Provided records Block Start

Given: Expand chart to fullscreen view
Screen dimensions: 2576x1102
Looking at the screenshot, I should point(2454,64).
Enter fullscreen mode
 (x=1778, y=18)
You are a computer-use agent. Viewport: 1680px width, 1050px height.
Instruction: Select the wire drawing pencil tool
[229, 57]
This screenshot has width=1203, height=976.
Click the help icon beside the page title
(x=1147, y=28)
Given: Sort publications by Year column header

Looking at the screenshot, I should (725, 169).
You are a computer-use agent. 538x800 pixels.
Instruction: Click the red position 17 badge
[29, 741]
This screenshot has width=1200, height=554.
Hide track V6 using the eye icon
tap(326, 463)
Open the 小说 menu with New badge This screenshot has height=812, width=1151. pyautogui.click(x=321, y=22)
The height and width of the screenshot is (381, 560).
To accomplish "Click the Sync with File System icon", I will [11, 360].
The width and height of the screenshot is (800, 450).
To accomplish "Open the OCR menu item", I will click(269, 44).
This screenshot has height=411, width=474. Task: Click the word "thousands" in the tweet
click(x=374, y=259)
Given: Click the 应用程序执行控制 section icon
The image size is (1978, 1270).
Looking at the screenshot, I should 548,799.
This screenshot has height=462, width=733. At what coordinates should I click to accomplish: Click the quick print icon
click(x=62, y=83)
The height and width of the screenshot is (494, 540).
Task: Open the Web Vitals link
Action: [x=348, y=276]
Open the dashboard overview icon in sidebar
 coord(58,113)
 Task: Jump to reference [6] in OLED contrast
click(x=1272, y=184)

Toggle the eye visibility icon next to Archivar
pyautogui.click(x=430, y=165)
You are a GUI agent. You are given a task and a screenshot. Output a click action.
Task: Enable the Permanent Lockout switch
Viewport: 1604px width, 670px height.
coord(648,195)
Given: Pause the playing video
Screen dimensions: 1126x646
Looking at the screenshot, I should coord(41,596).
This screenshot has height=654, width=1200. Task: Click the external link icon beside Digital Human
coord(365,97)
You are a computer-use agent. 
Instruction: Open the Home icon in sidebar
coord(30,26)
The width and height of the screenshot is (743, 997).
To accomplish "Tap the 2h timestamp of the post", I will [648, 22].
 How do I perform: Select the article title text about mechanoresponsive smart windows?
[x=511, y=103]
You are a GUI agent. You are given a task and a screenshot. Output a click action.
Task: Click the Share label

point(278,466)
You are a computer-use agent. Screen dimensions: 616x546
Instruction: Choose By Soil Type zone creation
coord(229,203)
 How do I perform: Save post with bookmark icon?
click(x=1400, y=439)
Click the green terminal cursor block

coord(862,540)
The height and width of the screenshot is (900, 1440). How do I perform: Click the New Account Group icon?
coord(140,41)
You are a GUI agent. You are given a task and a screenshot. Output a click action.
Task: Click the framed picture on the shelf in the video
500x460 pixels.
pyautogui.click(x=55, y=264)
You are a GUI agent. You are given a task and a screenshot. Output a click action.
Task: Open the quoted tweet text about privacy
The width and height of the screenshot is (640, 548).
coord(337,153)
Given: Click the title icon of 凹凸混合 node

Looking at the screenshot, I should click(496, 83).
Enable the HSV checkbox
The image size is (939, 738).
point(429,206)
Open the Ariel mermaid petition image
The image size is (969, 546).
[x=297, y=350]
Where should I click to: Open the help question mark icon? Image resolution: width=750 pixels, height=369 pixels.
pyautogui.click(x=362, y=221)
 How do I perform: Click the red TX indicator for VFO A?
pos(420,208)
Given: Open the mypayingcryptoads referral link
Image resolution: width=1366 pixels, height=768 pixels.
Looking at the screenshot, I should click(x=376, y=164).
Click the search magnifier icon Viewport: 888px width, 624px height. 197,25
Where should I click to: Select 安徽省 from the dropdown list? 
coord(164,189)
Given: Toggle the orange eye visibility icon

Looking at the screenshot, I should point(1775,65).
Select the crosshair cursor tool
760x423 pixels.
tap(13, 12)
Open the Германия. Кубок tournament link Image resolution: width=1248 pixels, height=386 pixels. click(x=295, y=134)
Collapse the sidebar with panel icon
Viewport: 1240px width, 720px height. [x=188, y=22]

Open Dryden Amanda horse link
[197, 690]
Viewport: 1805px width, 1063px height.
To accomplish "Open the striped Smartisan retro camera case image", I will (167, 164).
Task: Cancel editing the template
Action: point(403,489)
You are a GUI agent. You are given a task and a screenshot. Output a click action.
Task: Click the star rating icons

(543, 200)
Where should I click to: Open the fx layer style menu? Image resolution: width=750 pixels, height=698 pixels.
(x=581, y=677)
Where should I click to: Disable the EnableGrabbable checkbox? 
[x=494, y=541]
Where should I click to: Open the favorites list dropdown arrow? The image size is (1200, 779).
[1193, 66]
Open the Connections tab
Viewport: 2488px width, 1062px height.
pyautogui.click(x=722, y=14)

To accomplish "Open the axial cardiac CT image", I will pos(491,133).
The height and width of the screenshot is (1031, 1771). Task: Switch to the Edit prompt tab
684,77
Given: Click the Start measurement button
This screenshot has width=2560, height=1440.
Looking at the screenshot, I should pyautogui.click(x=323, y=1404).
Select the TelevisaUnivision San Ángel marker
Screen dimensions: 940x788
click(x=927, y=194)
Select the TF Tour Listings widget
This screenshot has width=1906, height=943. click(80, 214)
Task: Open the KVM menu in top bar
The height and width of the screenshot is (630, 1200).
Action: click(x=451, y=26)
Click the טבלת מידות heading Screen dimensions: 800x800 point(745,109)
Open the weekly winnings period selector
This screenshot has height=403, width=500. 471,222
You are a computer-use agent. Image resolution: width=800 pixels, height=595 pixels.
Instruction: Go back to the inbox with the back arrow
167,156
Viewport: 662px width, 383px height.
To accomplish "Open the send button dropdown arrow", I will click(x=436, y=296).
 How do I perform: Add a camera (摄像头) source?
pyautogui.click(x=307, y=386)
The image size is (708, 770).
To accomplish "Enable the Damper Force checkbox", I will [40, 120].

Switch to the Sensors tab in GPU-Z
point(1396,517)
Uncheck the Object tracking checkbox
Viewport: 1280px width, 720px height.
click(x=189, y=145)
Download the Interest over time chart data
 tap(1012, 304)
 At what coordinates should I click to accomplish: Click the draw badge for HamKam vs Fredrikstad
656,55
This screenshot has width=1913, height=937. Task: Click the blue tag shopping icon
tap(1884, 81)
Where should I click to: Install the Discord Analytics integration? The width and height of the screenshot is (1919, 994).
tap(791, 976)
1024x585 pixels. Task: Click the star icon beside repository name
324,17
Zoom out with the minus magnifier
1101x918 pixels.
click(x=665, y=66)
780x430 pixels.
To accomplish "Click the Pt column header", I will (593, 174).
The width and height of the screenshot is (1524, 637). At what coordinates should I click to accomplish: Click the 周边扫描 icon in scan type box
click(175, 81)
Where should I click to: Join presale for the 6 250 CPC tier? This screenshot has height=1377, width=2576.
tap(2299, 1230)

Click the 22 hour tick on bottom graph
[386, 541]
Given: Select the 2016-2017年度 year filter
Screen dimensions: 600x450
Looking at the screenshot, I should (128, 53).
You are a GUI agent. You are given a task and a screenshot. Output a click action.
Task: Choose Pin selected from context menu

Provided records Block End

• [Work required]:
Line by line, please reproduce the records exactly.

• [Answer to the problem]:
Given: Expand chart to fullscreen view
Screen dimensions: 2576x1102
Looking at the screenshot, I should point(2454,64).
Enter fullscreen mode
 (x=1778, y=18)
You are a computer-use agent. Viewport: 1680px width, 1050px height.
Instruction: Select the wire drawing pencil tool
[229, 57]
This screenshot has width=1203, height=976.
Click the help icon beside the page title
(x=1147, y=28)
Given: Sort publications by Year column header

Looking at the screenshot, I should (725, 169).
You are a computer-use agent. 538x800 pixels.
Instruction: Click the red position 17 badge
[29, 741]
This screenshot has width=1200, height=554.
Hide track V6 using the eye icon
tap(326, 463)
Open the 小说 menu with New badge This screenshot has height=812, width=1151. pyautogui.click(x=321, y=22)
The height and width of the screenshot is (381, 560).
To accomplish "Click the Sync with File System icon", I will [11, 360].
The width and height of the screenshot is (800, 450).
To accomplish "Open the OCR menu item", I will click(269, 44).
This screenshot has height=411, width=474. Task: Click the word "thousands" in the tweet
click(x=374, y=259)
Given: Click the 应用程序执行控制 section icon
The image size is (1978, 1270).
Looking at the screenshot, I should 548,799.
This screenshot has height=462, width=733. At what coordinates should I click to accomplish: Click the quick print icon
click(x=62, y=83)
The height and width of the screenshot is (494, 540).
Task: Open the Web Vitals link
Action: [x=348, y=276]
Open the dashboard overview icon in sidebar
 coord(58,113)
 Task: Jump to reference [6] in OLED contrast
click(x=1272, y=184)

Toggle the eye visibility icon next to Archivar
pyautogui.click(x=430, y=165)
You are a GUI agent. You are given a task and a screenshot. Output a click action.
Task: Enable the Permanent Lockout switch
Viewport: 1604px width, 670px height.
coord(648,195)
Given: Pause the playing video
Screen dimensions: 1126x646
Looking at the screenshot, I should coord(41,596).
This screenshot has height=654, width=1200. Task: Click the external link icon beside Digital Human
coord(365,97)
You are a computer-use agent. 
Instruction: Open the Home icon in sidebar
coord(30,26)
The width and height of the screenshot is (743, 997).
To accomplish "Tap the 2h timestamp of the post", I will [648, 22].
 How do I perform: Select the article title text about mechanoresponsive smart windows?
[x=511, y=103]
You are a GUI agent. You are given a task and a screenshot. Output a click action.
Task: Click the Share label

point(278,466)
You are a computer-use agent. Screen dimensions: 616x546
Instruction: Choose By Soil Type zone creation
coord(229,203)
 How do I perform: Save post with bookmark icon?
click(x=1400, y=439)
Click the green terminal cursor block

coord(862,540)
The height and width of the screenshot is (900, 1440). How do I perform: Click the New Account Group icon?
coord(140,41)
You are a GUI agent. You are given a task and a screenshot. Output a click action.
Task: Click the framed picture on the shelf in the video
500x460 pixels.
pyautogui.click(x=55, y=264)
You are a GUI agent. You are given a task and a screenshot. Output a click action.
Task: Open the quoted tweet text about privacy
The width and height of the screenshot is (640, 548).
coord(337,153)
Given: Click the title icon of 凹凸混合 node

Looking at the screenshot, I should click(496, 83).
Enable the HSV checkbox
The image size is (939, 738).
point(429,206)
Open the Ariel mermaid petition image
The image size is (969, 546).
[x=297, y=350]
Where should I click to: Open the help question mark icon? Image resolution: width=750 pixels, height=369 pixels.
pyautogui.click(x=362, y=221)
 How do I perform: Click the red TX indicator for VFO A?
pos(420,208)
Given: Open the mypayingcryptoads referral link
Image resolution: width=1366 pixels, height=768 pixels.
Looking at the screenshot, I should click(x=376, y=164).
Click the search magnifier icon Viewport: 888px width, 624px height. 197,25
Where should I click to: Select 安徽省 from the dropdown list? 
coord(164,189)
Given: Toggle the orange eye visibility icon

Looking at the screenshot, I should point(1775,65).
Select the crosshair cursor tool
760x423 pixels.
tap(13, 12)
Open the Германия. Кубок tournament link Image resolution: width=1248 pixels, height=386 pixels. click(x=295, y=134)
Collapse the sidebar with panel icon
Viewport: 1240px width, 720px height. [x=188, y=22]

Open Dryden Amanda horse link
[197, 690]
Viewport: 1805px width, 1063px height.
To accomplish "Open the striped Smartisan retro camera case image", I will (167, 164).
Task: Cancel editing the template
Action: point(403,489)
You are a GUI agent. You are given a task and a screenshot. Output a click action.
Task: Click the star rating icons

(543, 200)
Where should I click to: Open the fx layer style menu? Image resolution: width=750 pixels, height=698 pixels.
(x=581, y=677)
Where should I click to: Disable the EnableGrabbable checkbox? 
[x=494, y=541]
Where should I click to: Open the favorites list dropdown arrow? The image size is (1200, 779).
[1193, 66]
Open the Connections tab
Viewport: 2488px width, 1062px height.
pyautogui.click(x=722, y=14)

To accomplish "Open the axial cardiac CT image", I will pos(491,133).
The height and width of the screenshot is (1031, 1771). Task: Switch to the Edit prompt tab
684,77
Given: Click the Start measurement button
This screenshot has width=2560, height=1440.
Looking at the screenshot, I should pyautogui.click(x=323, y=1404).
Select the TelevisaUnivision San Ángel marker
Screen dimensions: 940x788
click(x=927, y=194)
Select the TF Tour Listings widget
This screenshot has width=1906, height=943. click(80, 214)
Task: Open the KVM menu in top bar
The height and width of the screenshot is (630, 1200).
Action: click(x=451, y=26)
Click the טבלת מידות heading Screen dimensions: 800x800 point(745,109)
Open the weekly winnings period selector
This screenshot has height=403, width=500. 471,222
You are a computer-use agent. Image resolution: width=800 pixels, height=595 pixels.
Instruction: Go back to the inbox with the back arrow
167,156
Viewport: 662px width, 383px height.
To accomplish "Open the send button dropdown arrow", I will click(x=436, y=296).
 How do I perform: Add a camera (摄像头) source?
pyautogui.click(x=307, y=386)
The image size is (708, 770).
To accomplish "Enable the Damper Force checkbox", I will [40, 120].

Switch to the Sensors tab in GPU-Z
point(1396,517)
Uncheck the Object tracking checkbox
Viewport: 1280px width, 720px height.
click(x=189, y=145)
Download the Interest over time chart data
 tap(1012, 304)
 At what coordinates should I click to accomplish: Click the draw badge for HamKam vs Fredrikstad
656,55
This screenshot has width=1913, height=937. Task: Click the blue tag shopping icon
tap(1884, 81)
Where should I click to: Install the Discord Analytics integration? The width and height of the screenshot is (1919, 994).
tap(791, 976)
1024x585 pixels. Task: Click the star icon beside repository name
324,17
Zoom out with the minus magnifier
1101x918 pixels.
click(x=665, y=66)
780x430 pixels.
To accomplish "Click the Pt column header", I will (593, 174).
The width and height of the screenshot is (1524, 637). At what coordinates should I click to accomplish: Click the 周边扫描 icon in scan type box
click(175, 81)
Where should I click to: Join presale for the 6 250 CPC tier? This screenshot has height=1377, width=2576.
tap(2299, 1230)

Click the 22 hour tick on bottom graph
[386, 541]
Given: Select the 2016-2017年度 year filter
Screen dimensions: 600x450
Looking at the screenshot, I should (128, 53).
You are a GUI agent. You are given a task and a screenshot. Output a click action.
Task: Choose Pin selected from context menu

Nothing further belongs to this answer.